The data tracks everything from auto accidents to homicides in unincorporated Gwinnett. A small blue icon in the shape of a ski mask, for instance, represents an armed robbery.
Gwinnett joins DeKalb County and a police department in Brunswick as the third Georgia agency to incorporate the system, White said. Sixty-three agencies nationwide use it.
No municipal police agency in Gwinnett is participating, thus crime reports within city limits will not appear in searches.
Some key points to keep in mind:
* The site does not list domestic disputes or juvenile crimes;
* The swiftness of search results depends on the specificity of the timeframe. That is, data slows when searching more than two weeks at once;
* Searches can be customized to pinpoint a specific type of crime;
* Crime types are indicated by 15 different icons or symbols;
* Zooming in on a specific area can differentiate overlapping crime icons;
* Specific addresses and victim names will not be listed.

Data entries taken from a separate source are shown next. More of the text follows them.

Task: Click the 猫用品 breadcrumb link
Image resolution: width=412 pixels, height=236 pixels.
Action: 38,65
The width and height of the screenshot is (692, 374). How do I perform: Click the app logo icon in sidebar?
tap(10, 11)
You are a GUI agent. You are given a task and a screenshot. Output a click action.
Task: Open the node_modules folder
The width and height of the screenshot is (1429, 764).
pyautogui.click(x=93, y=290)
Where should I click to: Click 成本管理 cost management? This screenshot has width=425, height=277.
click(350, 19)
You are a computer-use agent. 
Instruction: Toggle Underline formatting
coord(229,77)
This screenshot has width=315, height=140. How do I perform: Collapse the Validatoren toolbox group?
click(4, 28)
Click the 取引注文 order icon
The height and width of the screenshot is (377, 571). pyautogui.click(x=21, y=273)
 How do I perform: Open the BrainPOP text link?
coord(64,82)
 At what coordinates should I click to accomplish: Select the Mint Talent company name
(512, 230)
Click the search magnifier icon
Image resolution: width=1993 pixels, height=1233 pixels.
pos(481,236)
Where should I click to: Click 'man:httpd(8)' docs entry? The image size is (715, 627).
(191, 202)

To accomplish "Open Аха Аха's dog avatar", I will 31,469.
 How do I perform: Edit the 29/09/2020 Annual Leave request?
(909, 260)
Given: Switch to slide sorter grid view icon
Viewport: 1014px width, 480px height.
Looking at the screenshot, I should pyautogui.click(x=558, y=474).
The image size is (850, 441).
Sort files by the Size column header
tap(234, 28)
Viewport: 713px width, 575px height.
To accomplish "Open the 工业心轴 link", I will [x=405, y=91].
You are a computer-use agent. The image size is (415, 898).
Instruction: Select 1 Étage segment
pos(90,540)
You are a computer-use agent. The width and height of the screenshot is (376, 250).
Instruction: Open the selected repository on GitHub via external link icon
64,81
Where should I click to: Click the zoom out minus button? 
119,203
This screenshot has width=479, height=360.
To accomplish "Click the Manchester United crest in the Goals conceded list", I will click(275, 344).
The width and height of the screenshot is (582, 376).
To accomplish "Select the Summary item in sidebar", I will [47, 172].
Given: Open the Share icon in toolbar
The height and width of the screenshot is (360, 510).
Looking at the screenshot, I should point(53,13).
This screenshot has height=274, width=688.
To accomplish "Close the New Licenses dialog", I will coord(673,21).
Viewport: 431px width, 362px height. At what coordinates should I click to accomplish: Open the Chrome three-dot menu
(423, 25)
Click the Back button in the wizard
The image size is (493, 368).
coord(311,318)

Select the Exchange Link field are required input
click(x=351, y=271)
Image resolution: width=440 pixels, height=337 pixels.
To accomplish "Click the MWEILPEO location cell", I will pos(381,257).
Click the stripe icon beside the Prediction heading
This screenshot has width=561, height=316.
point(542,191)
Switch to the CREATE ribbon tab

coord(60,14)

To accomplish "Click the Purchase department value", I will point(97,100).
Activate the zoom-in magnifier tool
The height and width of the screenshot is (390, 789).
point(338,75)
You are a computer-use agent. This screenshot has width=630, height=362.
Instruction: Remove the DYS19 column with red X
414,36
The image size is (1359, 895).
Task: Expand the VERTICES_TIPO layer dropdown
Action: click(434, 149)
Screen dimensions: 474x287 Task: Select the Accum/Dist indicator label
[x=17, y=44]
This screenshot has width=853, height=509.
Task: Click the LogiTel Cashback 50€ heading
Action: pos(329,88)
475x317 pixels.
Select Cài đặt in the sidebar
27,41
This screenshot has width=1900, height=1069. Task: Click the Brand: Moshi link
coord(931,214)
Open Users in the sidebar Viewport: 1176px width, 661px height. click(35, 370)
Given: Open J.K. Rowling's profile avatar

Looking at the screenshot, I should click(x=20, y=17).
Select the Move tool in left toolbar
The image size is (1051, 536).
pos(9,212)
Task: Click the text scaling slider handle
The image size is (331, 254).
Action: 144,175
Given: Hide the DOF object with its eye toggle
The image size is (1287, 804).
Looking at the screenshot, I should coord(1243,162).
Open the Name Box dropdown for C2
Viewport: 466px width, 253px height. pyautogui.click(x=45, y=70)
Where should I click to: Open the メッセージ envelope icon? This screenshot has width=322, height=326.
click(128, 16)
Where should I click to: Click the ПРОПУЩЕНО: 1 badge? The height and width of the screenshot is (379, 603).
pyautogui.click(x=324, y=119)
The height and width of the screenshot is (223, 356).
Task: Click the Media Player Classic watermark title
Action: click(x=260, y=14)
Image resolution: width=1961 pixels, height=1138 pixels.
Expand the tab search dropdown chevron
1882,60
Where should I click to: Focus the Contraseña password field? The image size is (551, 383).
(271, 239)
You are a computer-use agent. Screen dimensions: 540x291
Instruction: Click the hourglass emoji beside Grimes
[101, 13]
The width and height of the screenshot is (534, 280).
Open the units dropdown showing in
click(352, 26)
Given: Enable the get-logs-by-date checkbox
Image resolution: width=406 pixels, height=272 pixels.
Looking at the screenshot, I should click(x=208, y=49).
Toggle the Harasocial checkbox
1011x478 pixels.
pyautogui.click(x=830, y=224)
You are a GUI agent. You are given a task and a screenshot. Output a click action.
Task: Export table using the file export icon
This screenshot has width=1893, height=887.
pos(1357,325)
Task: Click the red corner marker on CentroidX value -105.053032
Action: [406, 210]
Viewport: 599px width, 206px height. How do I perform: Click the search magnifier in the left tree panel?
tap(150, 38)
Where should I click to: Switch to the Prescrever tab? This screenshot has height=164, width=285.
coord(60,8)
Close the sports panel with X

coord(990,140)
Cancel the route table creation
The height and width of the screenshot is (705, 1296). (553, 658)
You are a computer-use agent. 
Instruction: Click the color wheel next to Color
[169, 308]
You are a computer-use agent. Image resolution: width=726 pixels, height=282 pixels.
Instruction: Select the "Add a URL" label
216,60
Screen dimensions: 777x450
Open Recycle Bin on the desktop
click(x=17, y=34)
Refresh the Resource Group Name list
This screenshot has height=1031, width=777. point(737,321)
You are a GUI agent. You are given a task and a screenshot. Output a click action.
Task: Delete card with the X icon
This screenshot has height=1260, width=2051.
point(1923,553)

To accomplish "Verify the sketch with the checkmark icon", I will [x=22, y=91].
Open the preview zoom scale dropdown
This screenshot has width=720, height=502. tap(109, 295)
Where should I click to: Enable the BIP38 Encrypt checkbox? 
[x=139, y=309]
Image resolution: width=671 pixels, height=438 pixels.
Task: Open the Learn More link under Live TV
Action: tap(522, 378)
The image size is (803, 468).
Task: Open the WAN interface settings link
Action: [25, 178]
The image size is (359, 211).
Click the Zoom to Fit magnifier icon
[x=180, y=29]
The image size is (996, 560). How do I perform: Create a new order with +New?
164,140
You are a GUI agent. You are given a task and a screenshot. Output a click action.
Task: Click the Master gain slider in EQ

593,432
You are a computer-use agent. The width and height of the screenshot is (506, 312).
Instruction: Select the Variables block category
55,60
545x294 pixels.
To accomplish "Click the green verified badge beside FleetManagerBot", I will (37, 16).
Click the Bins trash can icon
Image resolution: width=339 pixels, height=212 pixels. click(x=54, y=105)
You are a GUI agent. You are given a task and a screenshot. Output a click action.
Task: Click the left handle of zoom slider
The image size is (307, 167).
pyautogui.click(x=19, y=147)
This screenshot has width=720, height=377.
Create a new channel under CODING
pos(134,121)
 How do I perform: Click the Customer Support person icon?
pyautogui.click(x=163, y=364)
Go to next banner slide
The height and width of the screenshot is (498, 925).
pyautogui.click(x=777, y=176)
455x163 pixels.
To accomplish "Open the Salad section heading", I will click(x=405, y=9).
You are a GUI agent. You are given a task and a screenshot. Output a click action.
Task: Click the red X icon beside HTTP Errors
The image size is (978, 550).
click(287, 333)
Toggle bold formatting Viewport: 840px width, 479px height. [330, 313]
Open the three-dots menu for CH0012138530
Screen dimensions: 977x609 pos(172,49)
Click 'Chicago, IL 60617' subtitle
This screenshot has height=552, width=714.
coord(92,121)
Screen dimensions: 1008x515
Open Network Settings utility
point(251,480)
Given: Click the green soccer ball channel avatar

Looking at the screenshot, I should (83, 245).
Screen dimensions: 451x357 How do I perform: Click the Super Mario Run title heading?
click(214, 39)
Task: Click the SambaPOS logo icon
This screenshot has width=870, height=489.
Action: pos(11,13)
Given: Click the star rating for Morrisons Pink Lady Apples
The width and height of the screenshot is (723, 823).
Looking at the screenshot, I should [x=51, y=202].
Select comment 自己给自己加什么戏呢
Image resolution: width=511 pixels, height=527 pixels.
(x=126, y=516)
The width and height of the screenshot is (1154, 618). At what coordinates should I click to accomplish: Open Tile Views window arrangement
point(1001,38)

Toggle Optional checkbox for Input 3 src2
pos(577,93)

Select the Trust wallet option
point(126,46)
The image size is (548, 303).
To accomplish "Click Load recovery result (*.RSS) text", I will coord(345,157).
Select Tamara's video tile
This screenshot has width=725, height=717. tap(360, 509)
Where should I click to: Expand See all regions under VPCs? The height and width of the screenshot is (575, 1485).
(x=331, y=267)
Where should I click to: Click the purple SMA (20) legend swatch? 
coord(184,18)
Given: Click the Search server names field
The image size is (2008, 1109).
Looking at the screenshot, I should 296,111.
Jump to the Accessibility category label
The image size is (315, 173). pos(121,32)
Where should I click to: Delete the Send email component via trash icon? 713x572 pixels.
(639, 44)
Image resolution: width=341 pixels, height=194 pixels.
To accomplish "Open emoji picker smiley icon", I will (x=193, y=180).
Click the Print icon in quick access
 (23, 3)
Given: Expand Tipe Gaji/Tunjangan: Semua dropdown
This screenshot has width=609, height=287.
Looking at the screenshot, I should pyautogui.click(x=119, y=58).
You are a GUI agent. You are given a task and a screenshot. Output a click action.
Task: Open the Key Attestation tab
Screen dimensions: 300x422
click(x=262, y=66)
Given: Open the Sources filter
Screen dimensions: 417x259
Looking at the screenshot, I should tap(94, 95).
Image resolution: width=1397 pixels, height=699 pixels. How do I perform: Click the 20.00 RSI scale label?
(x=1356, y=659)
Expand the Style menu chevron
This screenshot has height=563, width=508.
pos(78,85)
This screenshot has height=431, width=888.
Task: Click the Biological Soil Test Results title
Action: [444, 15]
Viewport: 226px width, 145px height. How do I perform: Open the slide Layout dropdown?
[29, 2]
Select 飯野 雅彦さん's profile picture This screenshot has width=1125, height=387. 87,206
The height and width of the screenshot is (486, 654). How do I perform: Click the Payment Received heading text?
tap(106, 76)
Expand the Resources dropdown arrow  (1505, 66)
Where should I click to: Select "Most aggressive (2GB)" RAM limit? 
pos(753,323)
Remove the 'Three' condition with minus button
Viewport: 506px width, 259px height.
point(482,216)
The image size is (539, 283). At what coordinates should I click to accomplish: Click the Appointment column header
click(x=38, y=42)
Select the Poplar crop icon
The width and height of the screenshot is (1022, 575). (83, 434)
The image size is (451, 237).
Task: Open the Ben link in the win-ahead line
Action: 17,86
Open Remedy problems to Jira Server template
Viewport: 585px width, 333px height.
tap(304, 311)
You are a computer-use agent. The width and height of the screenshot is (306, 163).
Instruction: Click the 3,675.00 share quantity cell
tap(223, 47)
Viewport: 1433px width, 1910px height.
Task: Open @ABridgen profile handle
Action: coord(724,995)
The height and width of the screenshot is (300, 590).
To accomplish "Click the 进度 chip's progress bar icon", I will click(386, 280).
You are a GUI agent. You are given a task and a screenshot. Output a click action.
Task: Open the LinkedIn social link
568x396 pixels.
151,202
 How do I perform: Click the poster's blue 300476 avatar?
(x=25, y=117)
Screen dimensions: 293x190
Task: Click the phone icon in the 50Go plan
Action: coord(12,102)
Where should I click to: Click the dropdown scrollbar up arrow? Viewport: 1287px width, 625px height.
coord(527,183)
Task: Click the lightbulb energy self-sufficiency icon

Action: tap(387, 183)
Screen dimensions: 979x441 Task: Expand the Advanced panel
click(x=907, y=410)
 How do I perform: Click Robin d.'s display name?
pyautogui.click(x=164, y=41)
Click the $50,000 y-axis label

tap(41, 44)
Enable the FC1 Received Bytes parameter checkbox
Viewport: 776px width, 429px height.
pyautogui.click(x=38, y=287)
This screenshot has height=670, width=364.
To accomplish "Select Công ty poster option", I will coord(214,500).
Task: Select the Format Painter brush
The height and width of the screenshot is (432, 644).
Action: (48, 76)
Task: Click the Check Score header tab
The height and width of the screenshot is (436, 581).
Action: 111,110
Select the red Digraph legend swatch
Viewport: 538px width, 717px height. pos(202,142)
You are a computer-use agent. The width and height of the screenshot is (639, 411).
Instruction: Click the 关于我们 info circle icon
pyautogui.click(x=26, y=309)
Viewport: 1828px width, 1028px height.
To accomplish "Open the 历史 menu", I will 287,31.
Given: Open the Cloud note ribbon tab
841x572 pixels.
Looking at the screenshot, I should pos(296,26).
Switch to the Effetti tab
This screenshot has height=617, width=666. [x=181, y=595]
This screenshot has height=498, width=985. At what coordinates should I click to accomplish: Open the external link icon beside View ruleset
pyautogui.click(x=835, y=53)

The site includes a "Crime Alerts" utility that sends notifications via e-mail when crimes are reported near subscribers' homes. White called the alerts "extremely valuable" in crime-fighting efforts.
Gwinnett police subscribe to the service through vendor Omega Group for about $100 a month, or $1,200 per year, White said. The county had already purchased and been using $65,000 software called Crime View, which has aided the implementation of the Web site, officials said.
Gwinnett Police Chief Charles Walters called the site a cost-cutting measure, in that his employees won't be tied up providing police reports for residents to conduct their own crime-tracking.
"It's a big cost-saver for us," Walters said. "We get requests every day for crime analysis in specific neighborhoods."